KB #14 Religia = narzędzie

Religia w RPG to dla mnie puste słowo. Schemat powielany od zarania dziejów tego hobby i co więcej czerpiący garściami z mitologii ziemskiej. Religia w grach fabularnych nie ma na celu umożliwienia graczom przeżywania doznań religijnych czy wręcz ich uduchowienia. Religia w RPG to narzędzie dla mistrza gry oraz dla producenta settingu.
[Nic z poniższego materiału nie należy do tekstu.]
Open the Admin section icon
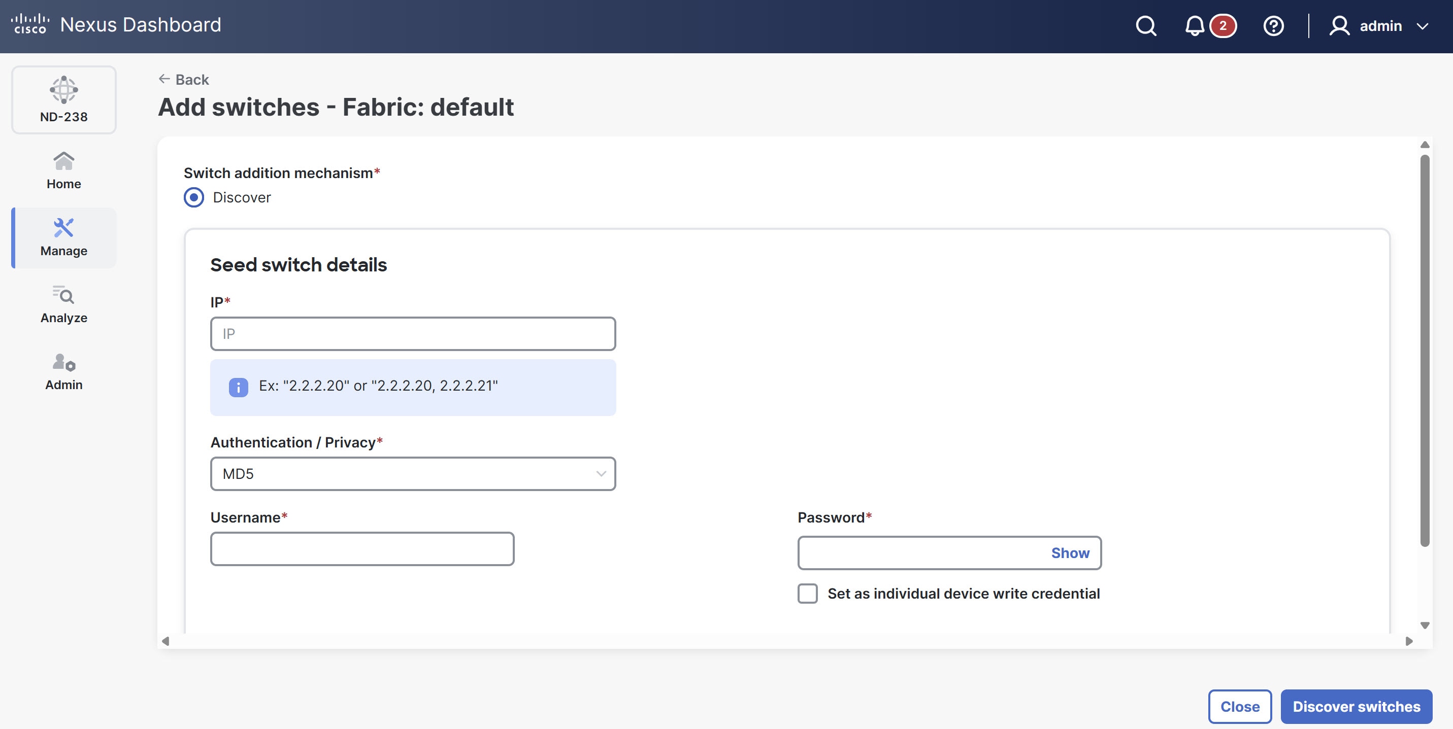64,372
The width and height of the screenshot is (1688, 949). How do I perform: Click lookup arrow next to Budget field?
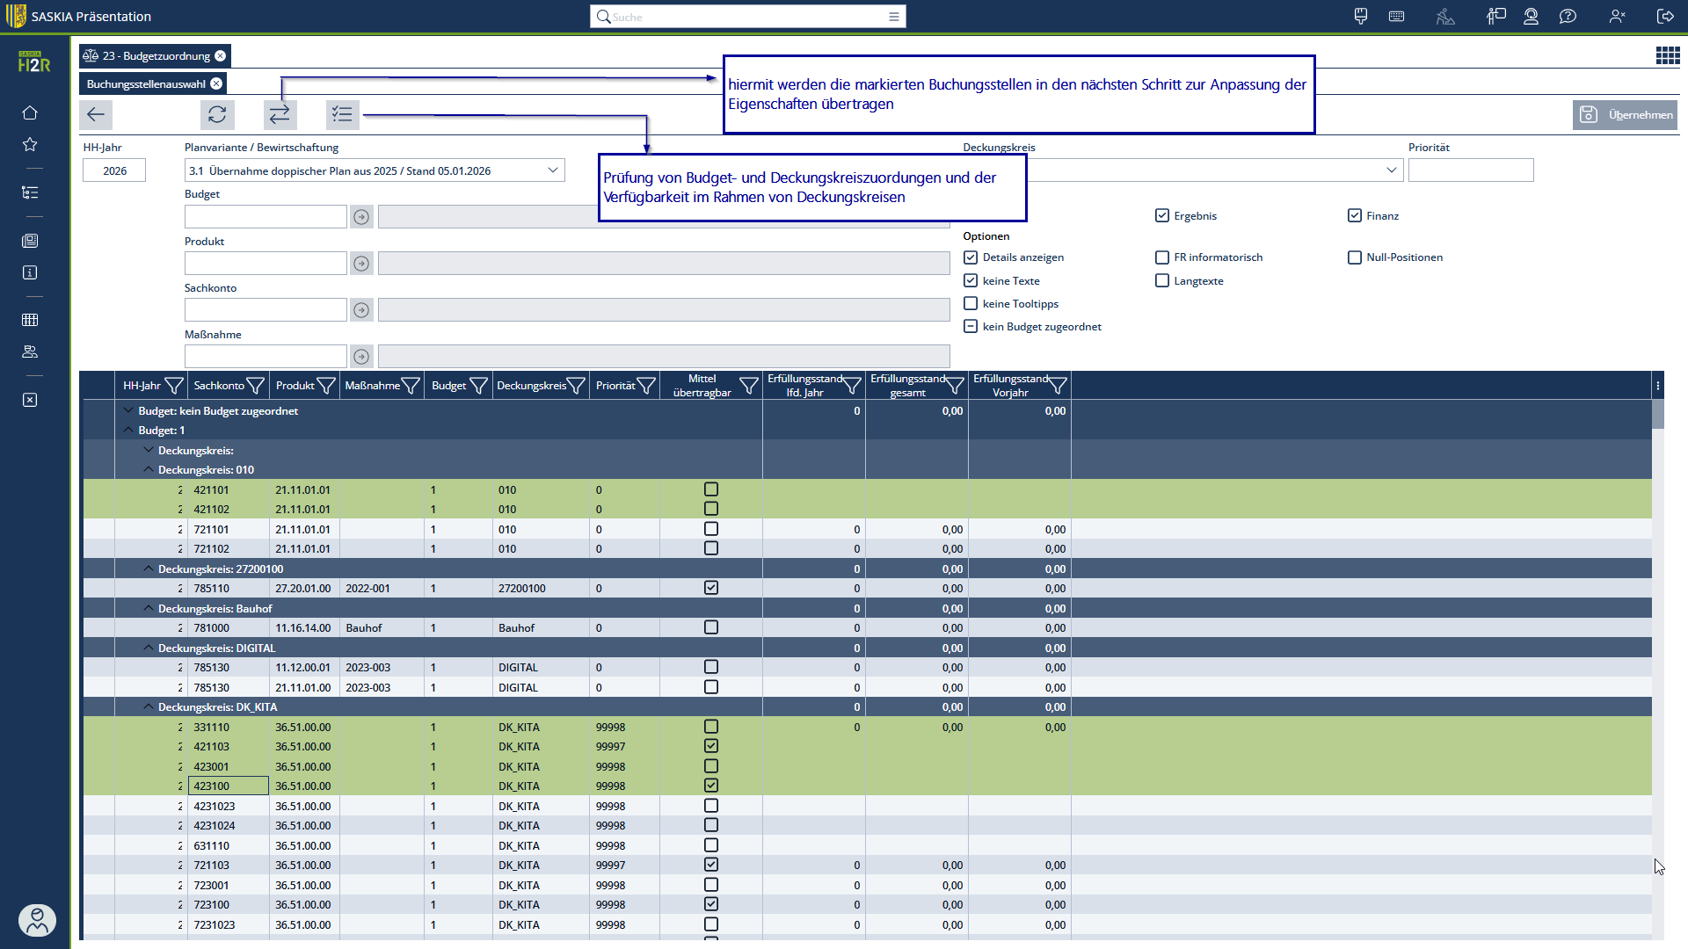[x=361, y=217]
Hierarchia kościołów, kultów, liczebność bóstw to tylko przykrywka mająca za zadanie koloryzować to narzędzie, które stanie się motorem wydarzeń targających wieloświatami. Odwiecznie powielany „odwieczny konflikt” pomiędzy bytem „A” i bytem „B” nadaje sens wędrówkom wielu graczy, którzy zaczynając od zwykłego trola i tak prędzej czy później ruszą na wielką krucjatę w imię jakiegoś bytu.
Im więcej bożków tym bardziej barwny świat fantasy, tym więcej możliwości do stworzenia nowych „niezbędnych” dodatków opisujących cały ten zwierzyniec. W dzisiejszym konsumpcyjnym świecie nic nie powstaje z przypadku wszystko ma za zadanie być generatorem dla przyszłych zysków.
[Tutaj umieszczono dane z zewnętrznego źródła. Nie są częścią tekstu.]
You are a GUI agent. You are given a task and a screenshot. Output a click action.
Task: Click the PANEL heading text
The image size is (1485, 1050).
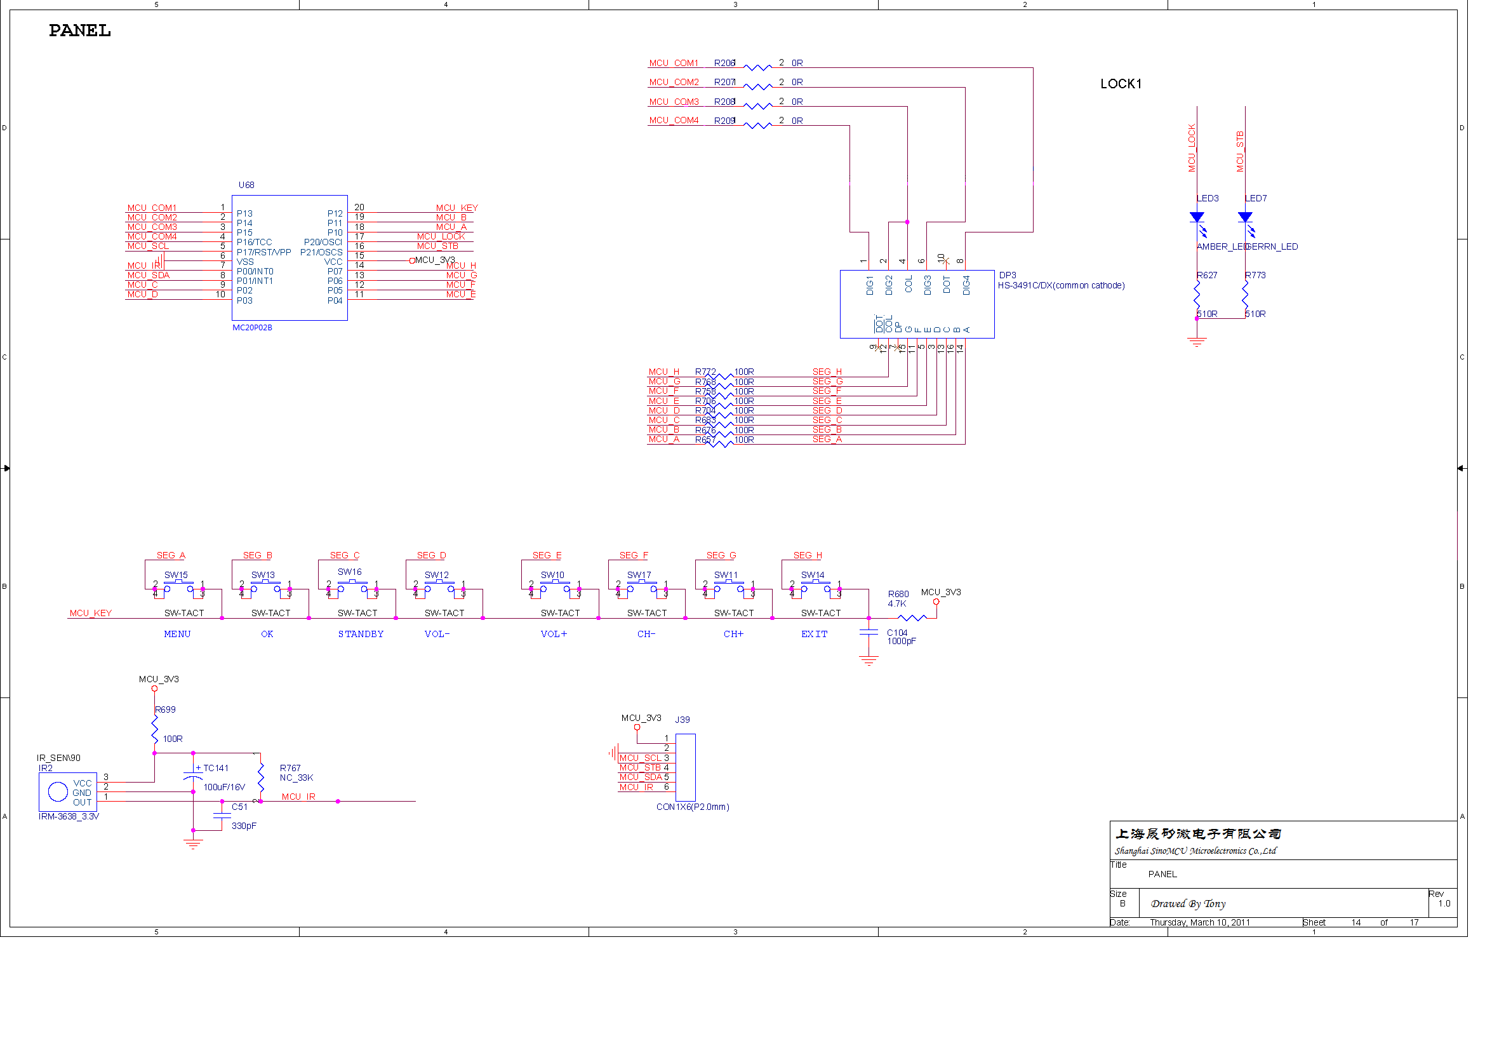(80, 30)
No właśnie. Piszę tu o światach fantasy a co z wszechświatami opierającymi się na cyberpunku lub rasowym SF. Wyłączając uniwersum WH40k to właściwie nie ma tam bogów. Czyżby? Fakt nie ma tam istot ponad materialnych, ich kościołów i hierarchii. W zamian za to powstały galaktyczne imperia i wszechmocne korporacje. Teraz to na ich zlecenie wykonujemy zadania. W świecie przyszłości to one stały się narzędziem.
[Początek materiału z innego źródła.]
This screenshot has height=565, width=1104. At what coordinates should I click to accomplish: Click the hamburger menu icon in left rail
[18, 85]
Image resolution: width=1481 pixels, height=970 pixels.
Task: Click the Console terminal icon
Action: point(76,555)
Jeszcze mała refleksja na koniec. W RPG jak i w naszym realnym życiu im więcej nauki, techniki i „naukowego” uświadomienia społeczeństwa tym mniej miejsca na religię.

Komentarze

  1. WH40k to nie "rasowy sf", tylko fantasy w kosmosie. Jak filmowe Star Warsy.

    Zacząłeś wpis fajnie, ale potem poszedłeś w takie rpgowo typowe "religia jest be".